§ Information given
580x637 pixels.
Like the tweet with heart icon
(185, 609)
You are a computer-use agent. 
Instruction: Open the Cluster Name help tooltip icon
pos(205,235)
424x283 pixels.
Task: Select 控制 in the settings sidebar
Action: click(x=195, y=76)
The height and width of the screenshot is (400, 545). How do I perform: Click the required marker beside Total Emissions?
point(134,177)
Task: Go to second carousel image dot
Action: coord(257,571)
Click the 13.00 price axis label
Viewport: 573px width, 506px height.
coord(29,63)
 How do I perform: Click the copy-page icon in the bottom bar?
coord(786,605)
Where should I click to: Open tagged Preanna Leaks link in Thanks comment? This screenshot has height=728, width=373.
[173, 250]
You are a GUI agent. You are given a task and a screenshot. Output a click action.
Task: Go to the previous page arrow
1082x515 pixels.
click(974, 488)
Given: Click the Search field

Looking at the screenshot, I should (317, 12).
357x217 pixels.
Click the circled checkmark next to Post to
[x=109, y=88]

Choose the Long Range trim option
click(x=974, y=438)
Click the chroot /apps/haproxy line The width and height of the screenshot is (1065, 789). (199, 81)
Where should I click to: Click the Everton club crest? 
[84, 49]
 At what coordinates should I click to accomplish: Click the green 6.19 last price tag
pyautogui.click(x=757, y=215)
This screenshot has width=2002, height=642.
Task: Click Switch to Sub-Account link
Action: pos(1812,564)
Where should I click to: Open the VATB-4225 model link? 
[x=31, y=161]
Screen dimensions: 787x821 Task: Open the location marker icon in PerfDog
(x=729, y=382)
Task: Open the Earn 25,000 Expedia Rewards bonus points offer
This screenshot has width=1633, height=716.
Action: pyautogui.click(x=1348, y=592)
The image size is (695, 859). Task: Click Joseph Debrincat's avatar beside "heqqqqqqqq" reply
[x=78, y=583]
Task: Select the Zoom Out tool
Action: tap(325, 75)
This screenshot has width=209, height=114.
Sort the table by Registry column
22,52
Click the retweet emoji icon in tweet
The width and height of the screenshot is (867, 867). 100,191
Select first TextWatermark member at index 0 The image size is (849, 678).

§ Exercise
In full and without alteration, repeat the records.

§ Written solution
580x637 pixels.
Like the tweet with heart icon
(185, 609)
You are a computer-use agent. 
Instruction: Open the Cluster Name help tooltip icon
pos(205,235)
424x283 pixels.
Task: Select 控制 in the settings sidebar
Action: click(x=195, y=76)
The height and width of the screenshot is (400, 545). How do I perform: Click the required marker beside Total Emissions?
point(134,177)
Task: Go to second carousel image dot
Action: coord(257,571)
Click the 13.00 price axis label
Viewport: 573px width, 506px height.
coord(29,63)
 How do I perform: Click the copy-page icon in the bottom bar?
coord(786,605)
Where should I click to: Open tagged Preanna Leaks link in Thanks comment? This screenshot has height=728, width=373.
[173, 250]
You are a GUI agent. You are given a task and a screenshot. Output a click action.
Task: Go to the previous page arrow
1082x515 pixels.
click(974, 488)
Given: Click the Search field

Looking at the screenshot, I should (317, 12).
357x217 pixels.
Click the circled checkmark next to Post to
[x=109, y=88]

Choose the Long Range trim option
click(x=974, y=438)
Click the chroot /apps/haproxy line The width and height of the screenshot is (1065, 789). (199, 81)
Where should I click to: Click the Everton club crest? 
[84, 49]
 At what coordinates should I click to accomplish: Click the green 6.19 last price tag
pyautogui.click(x=757, y=215)
This screenshot has width=2002, height=642.
Task: Click Switch to Sub-Account link
Action: pos(1812,564)
Where should I click to: Open the VATB-4225 model link? 
[x=31, y=161]
Screen dimensions: 787x821 Task: Open the location marker icon in PerfDog
(x=729, y=382)
Task: Open the Earn 25,000 Expedia Rewards bonus points offer
This screenshot has width=1633, height=716.
Action: pyautogui.click(x=1348, y=592)
The image size is (695, 859). Task: Click Joseph Debrincat's avatar beside "heqqqqqqqq" reply
[x=78, y=583]
Task: Select the Zoom Out tool
Action: tap(325, 75)
This screenshot has width=209, height=114.
Sort the table by Registry column
22,52
Click the retweet emoji icon in tweet
The width and height of the screenshot is (867, 867). 100,191
Select first TextWatermark member at index 0 The image size is (849, 678).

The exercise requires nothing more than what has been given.